**WHAT THE TASK REQUIRES**
Match the word "This". Return each line of the data below where it appears.

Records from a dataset
BEGIN
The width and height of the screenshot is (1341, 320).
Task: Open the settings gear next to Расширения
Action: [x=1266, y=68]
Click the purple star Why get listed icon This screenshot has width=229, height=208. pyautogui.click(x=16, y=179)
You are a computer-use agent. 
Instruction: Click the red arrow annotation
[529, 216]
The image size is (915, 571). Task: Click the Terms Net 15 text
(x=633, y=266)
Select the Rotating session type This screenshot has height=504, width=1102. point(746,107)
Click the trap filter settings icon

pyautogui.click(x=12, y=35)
END
BEGIN
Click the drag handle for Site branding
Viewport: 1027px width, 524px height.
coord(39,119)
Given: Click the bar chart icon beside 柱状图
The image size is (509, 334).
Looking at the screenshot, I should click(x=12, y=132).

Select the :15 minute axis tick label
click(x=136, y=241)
END
**RESPONSE**
Click the purple star Why get listed icon This screenshot has width=229, height=208. pyautogui.click(x=16, y=179)
Select the Rotating session type This screenshot has height=504, width=1102. point(746,107)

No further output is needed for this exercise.